En dépit de la charge du procureur de la République, près dudit tribunal, la main du juge Souleymane Traoré n’a pas tremblé. Il a purement et simplement rendu le verdict conformément aux dispositions du code de procédure pénale.

Pour l’avocat d’Abdourahamane Sanoh la décision que vient de rendre le juge du TPI de Mafanco, Souleymane Traoré fera date dans les annales de l’appareil judiciaire. L’avocat ajoute que le procureur de la République aurait pu classer ladite affaire sans suite, mais que ce dernier a voulu forcer. « Mais le juge a constaté que même si M. Abdourahamane Sanoh a pris part à des réunions publiques non déclarées, mais le législateur n’a prévu aucune sanction par rapport à la violation de l’obligation de déclaration préalable des réunions publiques », souligne Me Mohamed Traoré.

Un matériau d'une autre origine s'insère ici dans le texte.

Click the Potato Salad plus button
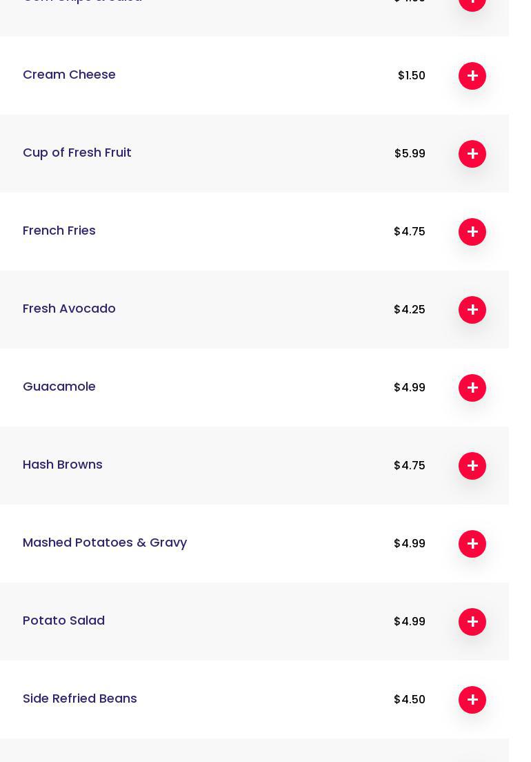The image size is (531, 762). point(472,622)
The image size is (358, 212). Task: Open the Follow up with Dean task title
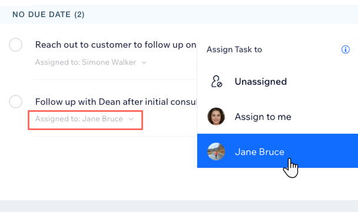[116, 102]
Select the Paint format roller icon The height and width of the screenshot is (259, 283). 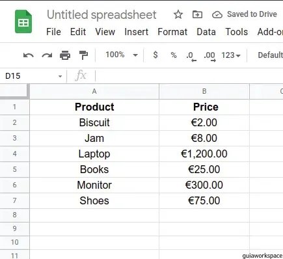click(83, 55)
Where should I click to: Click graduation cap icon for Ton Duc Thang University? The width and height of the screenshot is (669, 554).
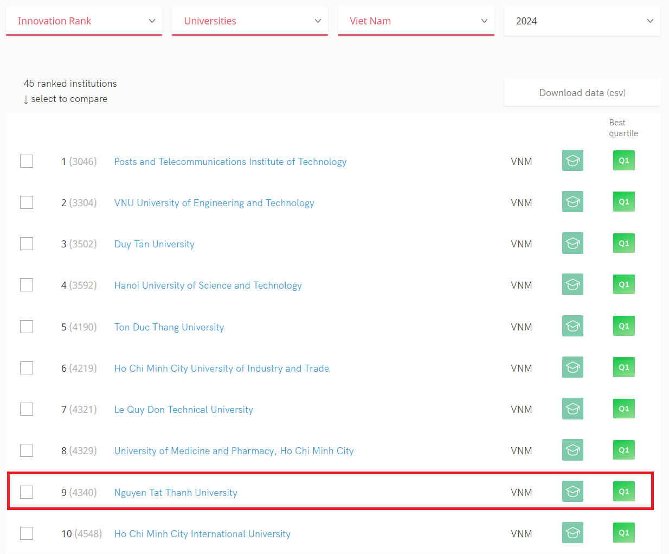[572, 326]
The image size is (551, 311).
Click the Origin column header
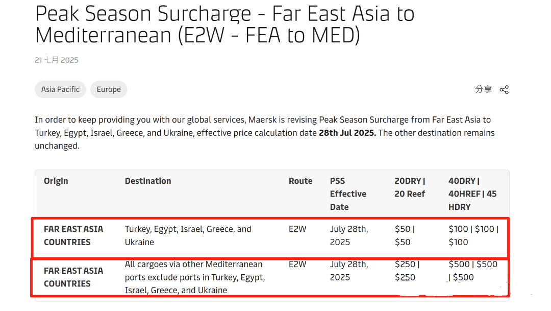pyautogui.click(x=56, y=181)
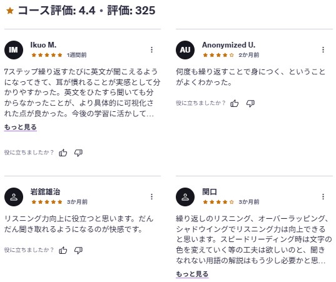The width and height of the screenshot is (336, 282).
Task: Click the course rating star in the heading
Action: (10, 11)
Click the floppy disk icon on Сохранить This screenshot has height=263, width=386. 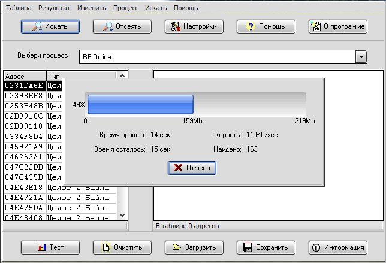tap(248, 247)
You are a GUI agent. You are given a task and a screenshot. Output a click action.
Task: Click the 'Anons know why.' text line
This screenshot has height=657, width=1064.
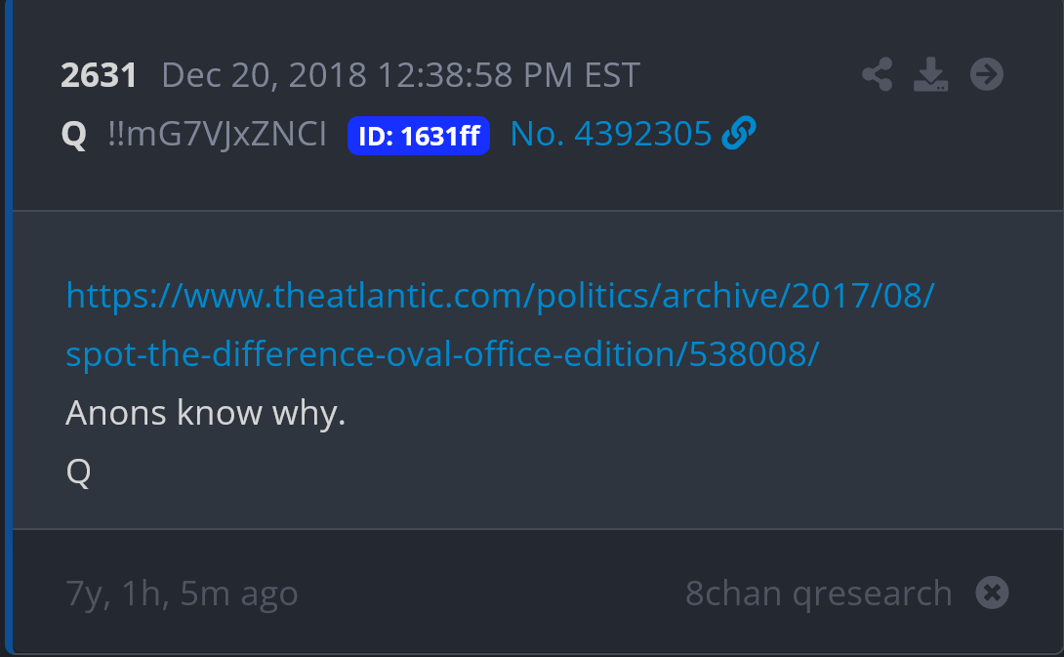click(206, 413)
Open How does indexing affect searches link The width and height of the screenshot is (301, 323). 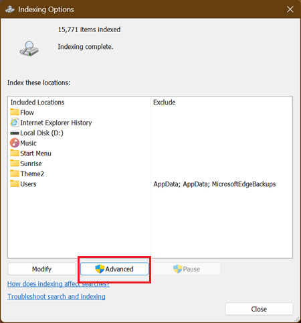pyautogui.click(x=58, y=284)
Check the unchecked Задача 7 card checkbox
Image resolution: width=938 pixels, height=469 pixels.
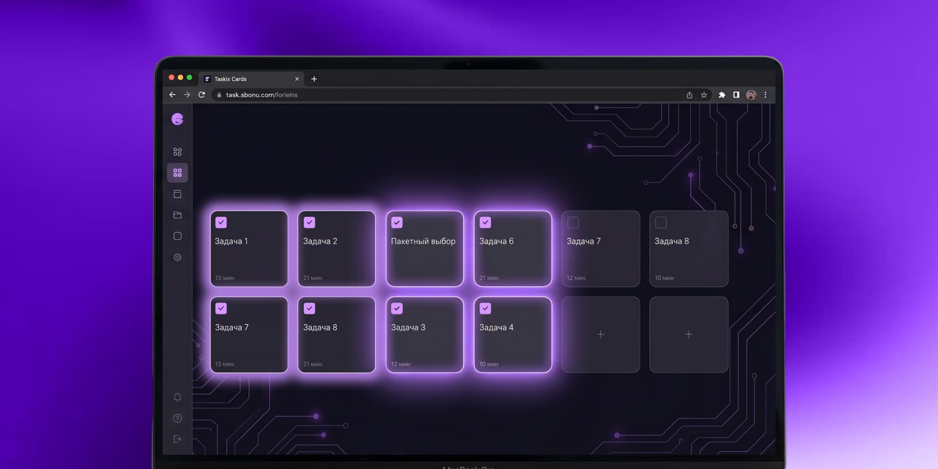tap(573, 223)
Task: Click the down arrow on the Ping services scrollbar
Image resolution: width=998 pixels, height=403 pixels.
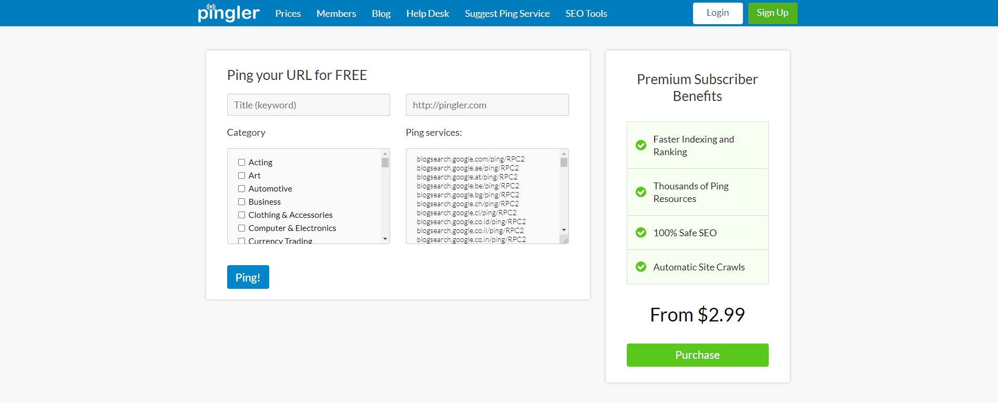Action: click(563, 230)
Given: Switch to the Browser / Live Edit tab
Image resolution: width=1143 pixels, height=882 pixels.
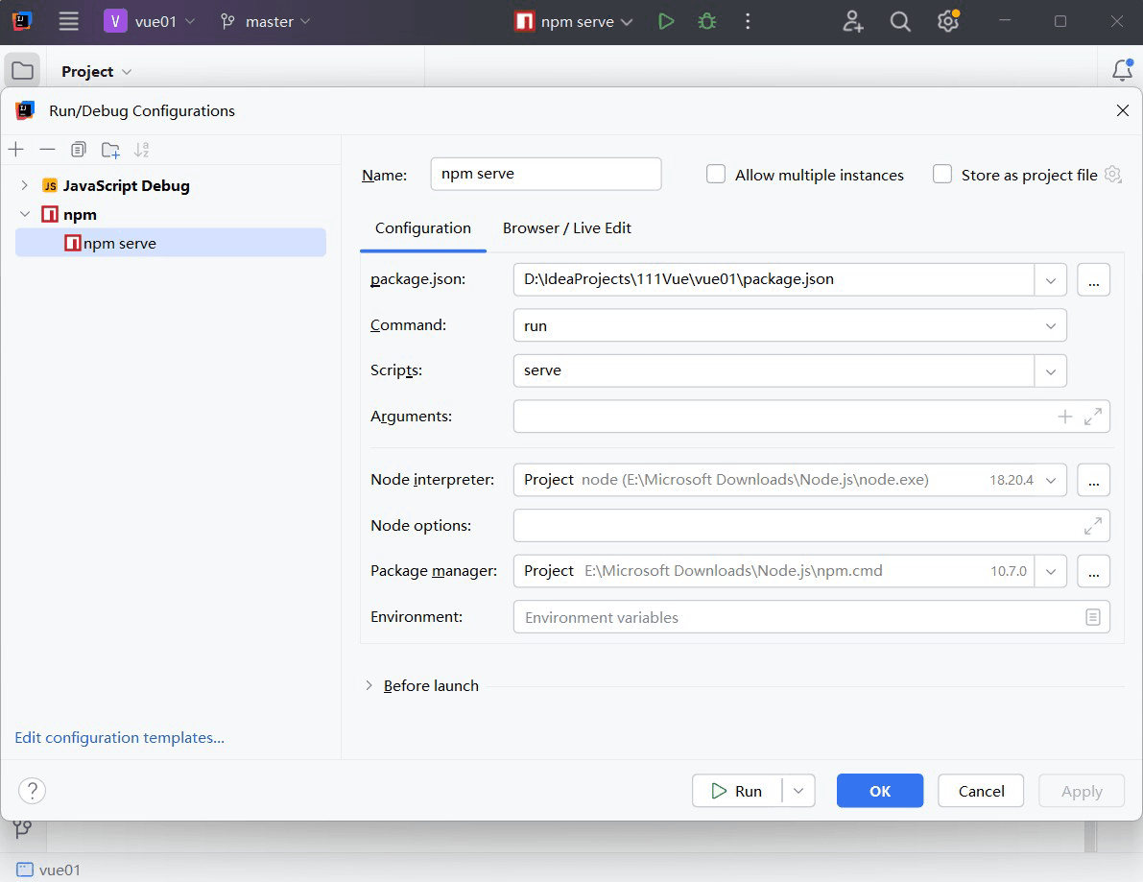Looking at the screenshot, I should [566, 228].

Selon lui, c’est sur la base de cette loi qu’ils se sont évertués à démontrer dans les plaidoiries. « Le Tribunal est allé dans le sens de nos plaidoiries…. le juge a rappelé un principe important de droit : même si un fait est interdit, s’il n’y a pas un texte qui le sanctionne, le juge ne peut pas prendre une sanction. Il n’y a ni infraction, ni peine sans texte », rappel Me Traoré, l’un des avocats de l’ancien coordinateur du Front national pour la défense de la Constitution.